Point person — Point person makes it happen.

Personally invite people to join rather than send an email.

Include students – ignore hierarchy.

Consider off-site opportunities — Make use of the structure of your projects (e.g., long car rides, field work)

Brief and active things are often successful. Walk somewhere nearby for ice cream or coffee.

Select an activity that doesn’t feel “frivolous” (e.g., community service outing). Midwesterners like to be industrious. Lab cleanup projects can build community.

Model the behavior.

Meetings — Include something social prior to business in meetings.

Have the expectation that “this is what we do.”

Say to your PI: “I know community is a value for you. It’s time to do something social.”

Managers and PIs set the tone – If PIs participate in community, others will participate. If managers model sharing about family and pets, it creates space for others to do the same.

Ignore barriers and set up celebrations. Respect people’s wishes not to be celebrated and invite them to choose a day to celebrate (e.g., Ground Hogs Day)

 

The spectrum of organized community events varies widely. Some groups have four picnics per year and weekly teas. Others don’t talk to anyone for the whole day and feel confined to a 2.5’ space.

The cost of not investing in community? Slippery slope to toxic environments that are difficult to recover from.

Reminder: Monthly LMCoP events are a great source of community and professional development. J

 

Articles:

https://news.wisc.edu/teatime-becoming-an-institution-at-institutes/

https://www.bbc.com/news/magazine-12008712

https://www.linkedin.com/pulse/can-kindness-contagious-event-work-richard-j-davidson/?utm_source=Center+for+Healthy+Minds&utm_campaign=84823cf207-Nov2019_NDNewsletter&utm_medium=email&utm_term=0_cce2315563-84823cf207-8722057

https://www.ncbi.nlm.nih.gov/pubmed/28581323

 

Resources:

Inclusion@UW,

https://hr.wisc.edu/professional-development/programs/inclusion-at-uw/

 

Creating Community, numerous training opportunities, reports and more

https://diversity.wisc.edu/

 

Institutional Statement on Diversity

Diversity is a source of strength, creativity, and innovation for UW–Madison. We value the contributions of each person and respect the profound ways their identity, culture, background, experience, status, abilities, and opinion enrich the university community. We commit ourselves to the pursuit of excellence in teaching, research, outreach, and diversity as inextricably linked goals.

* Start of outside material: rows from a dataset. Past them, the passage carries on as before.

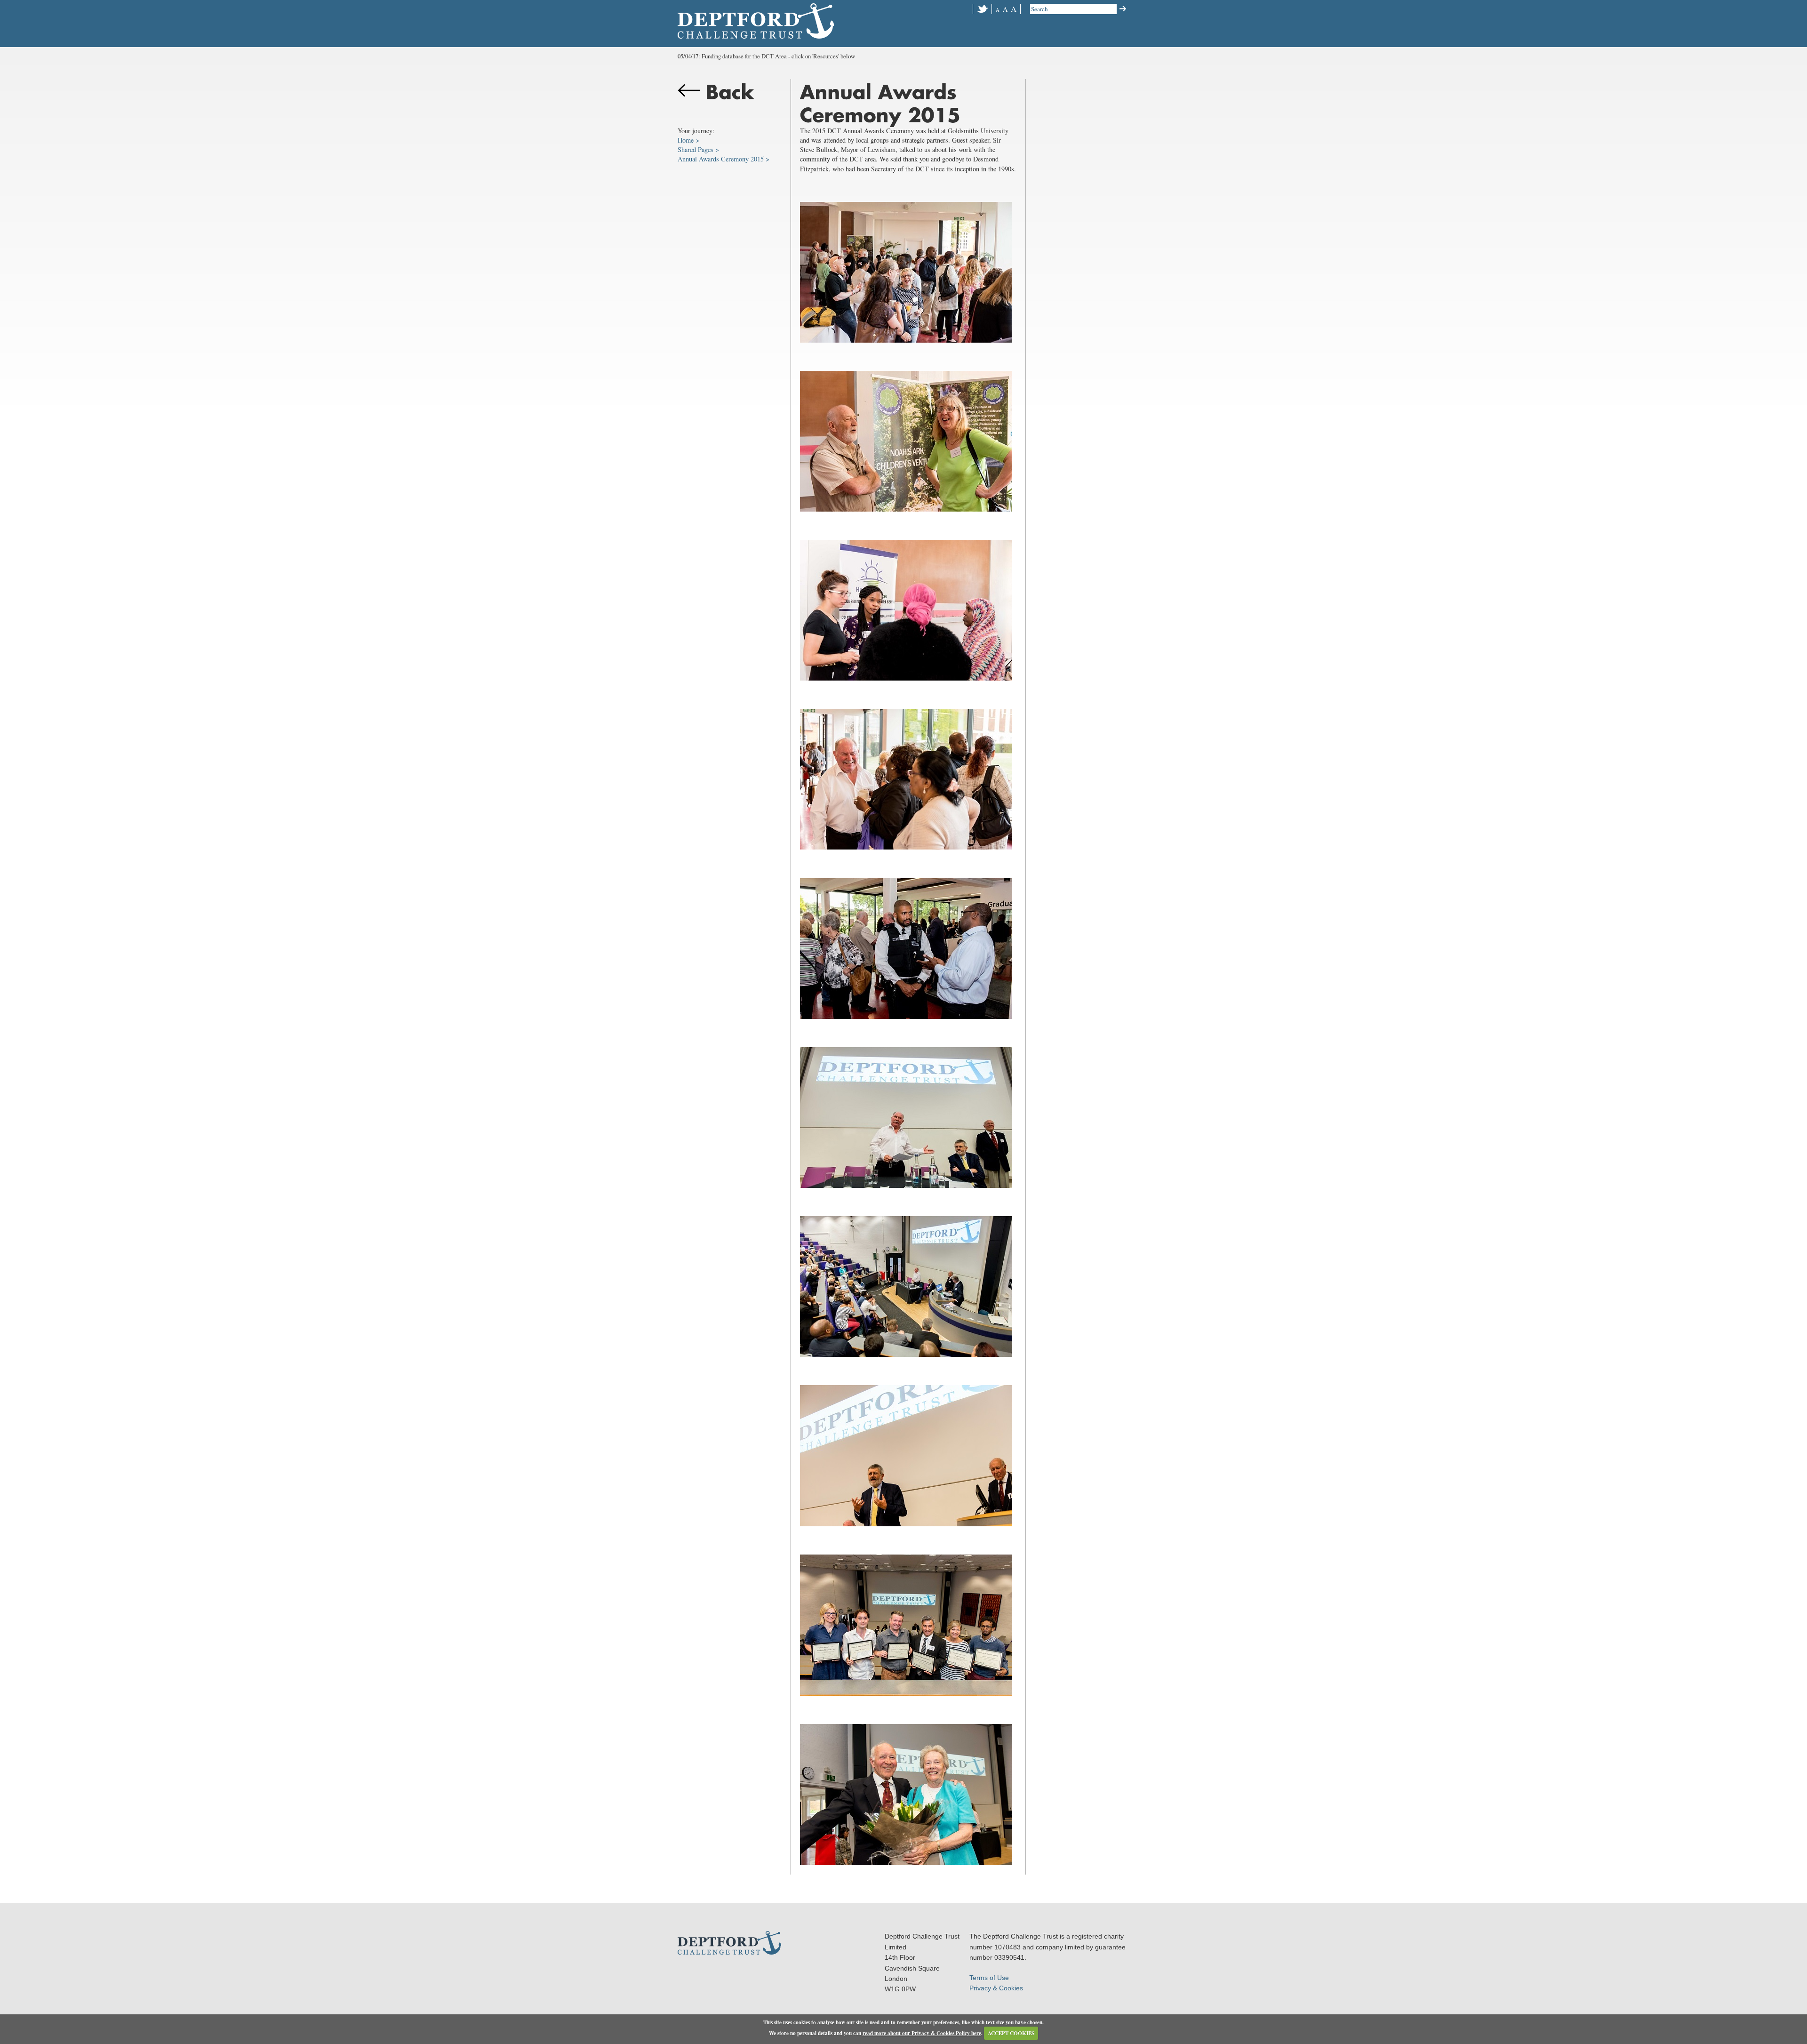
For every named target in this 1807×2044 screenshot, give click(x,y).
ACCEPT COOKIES (1011, 2033)
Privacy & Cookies (996, 1988)
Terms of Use (989, 1977)
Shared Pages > (698, 149)
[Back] (729, 102)
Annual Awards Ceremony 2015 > (723, 158)
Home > (688, 140)
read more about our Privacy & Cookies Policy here (922, 2033)
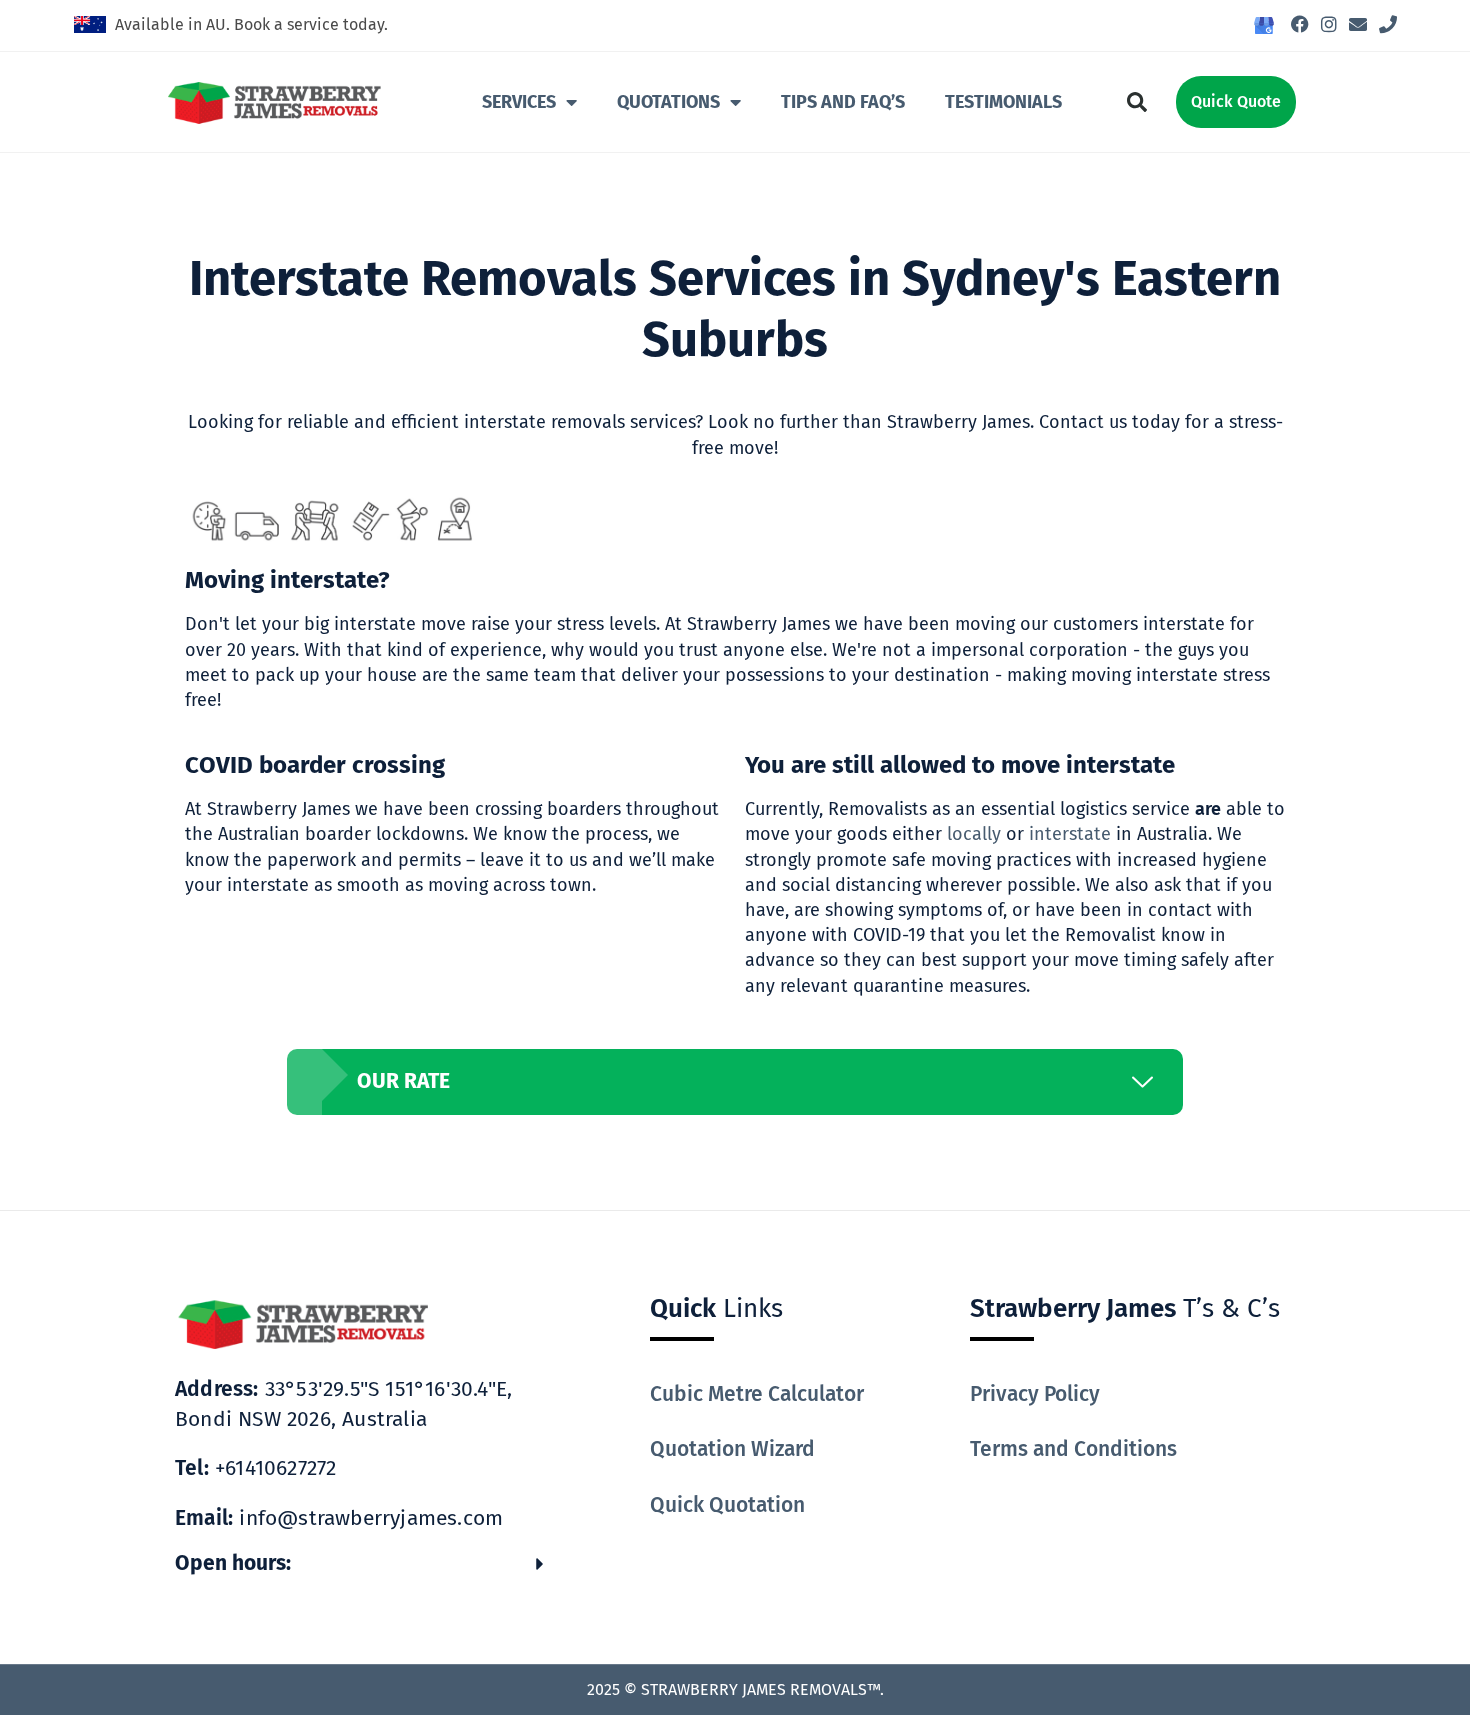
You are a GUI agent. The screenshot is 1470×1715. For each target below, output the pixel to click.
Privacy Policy (1035, 1394)
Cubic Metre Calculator (757, 1394)
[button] (1137, 102)
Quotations (668, 102)
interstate (1070, 834)
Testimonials (1003, 102)
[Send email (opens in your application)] (1358, 25)
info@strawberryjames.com (339, 1518)
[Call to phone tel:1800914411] (1385, 25)
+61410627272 (255, 1468)
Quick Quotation (727, 1505)
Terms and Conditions (1073, 1449)
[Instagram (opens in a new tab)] (1329, 25)
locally (974, 834)
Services (519, 102)
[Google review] (1264, 27)
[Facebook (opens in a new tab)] (1300, 25)
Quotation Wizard (732, 1449)
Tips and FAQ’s (843, 102)
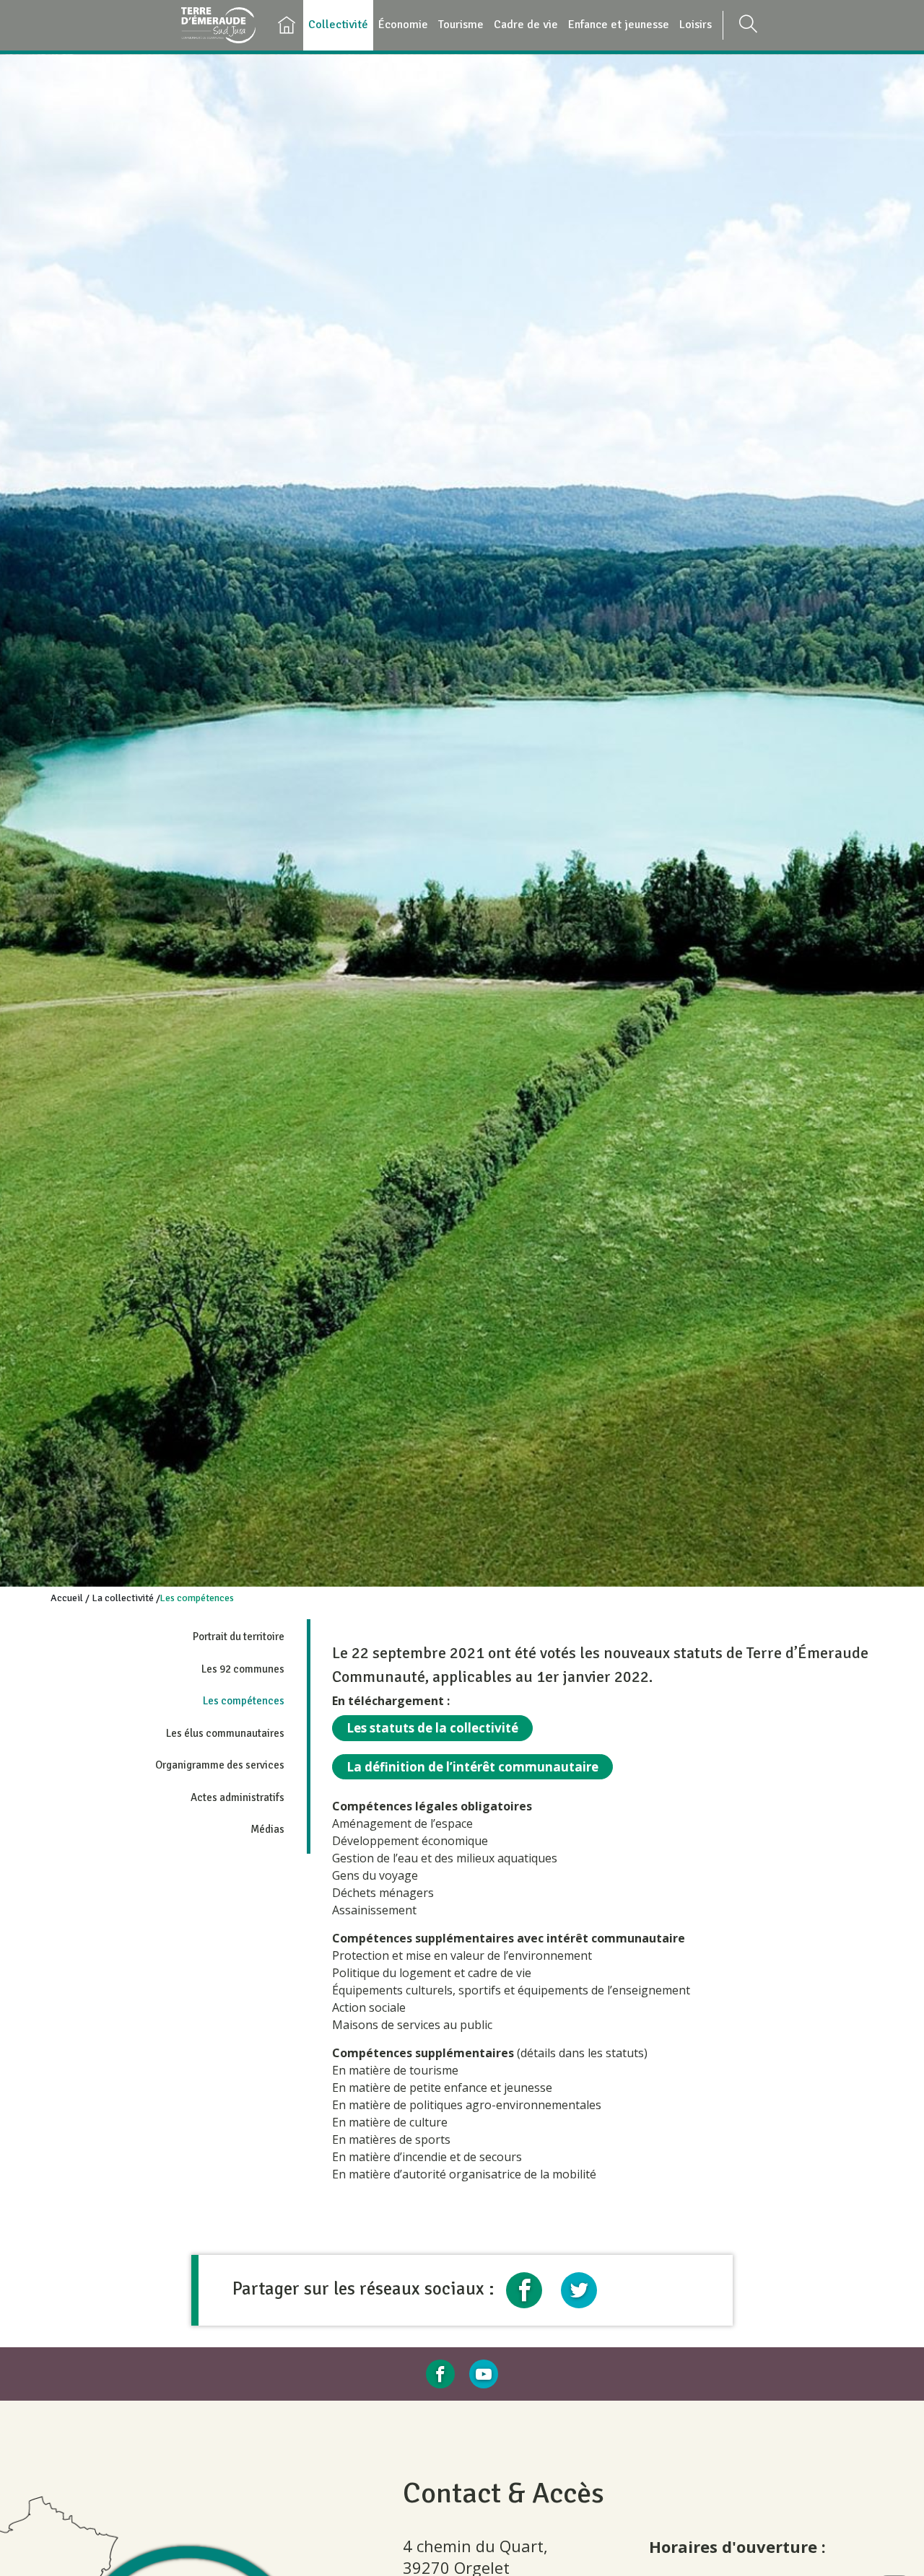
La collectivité (123, 1598)
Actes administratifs (237, 1797)
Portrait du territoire (238, 1636)
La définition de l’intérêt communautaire (472, 1766)
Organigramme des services (219, 1764)
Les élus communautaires (225, 1733)
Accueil (67, 1598)
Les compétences (243, 1700)
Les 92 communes (242, 1668)
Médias (267, 1829)
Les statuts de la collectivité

The University of Wisconsin–Madison fulfills its public mission by creating a welcoming and inclusive community for people from every background — people who as students, faculty, and staff serve Wisconsin and the world.

 

Institutional Statement on Campus Climate

https://diversity.wisc.edu/campus-climate/

UW–Madison is committed to creating a community where every person feels welcome, valued, and able to succeed.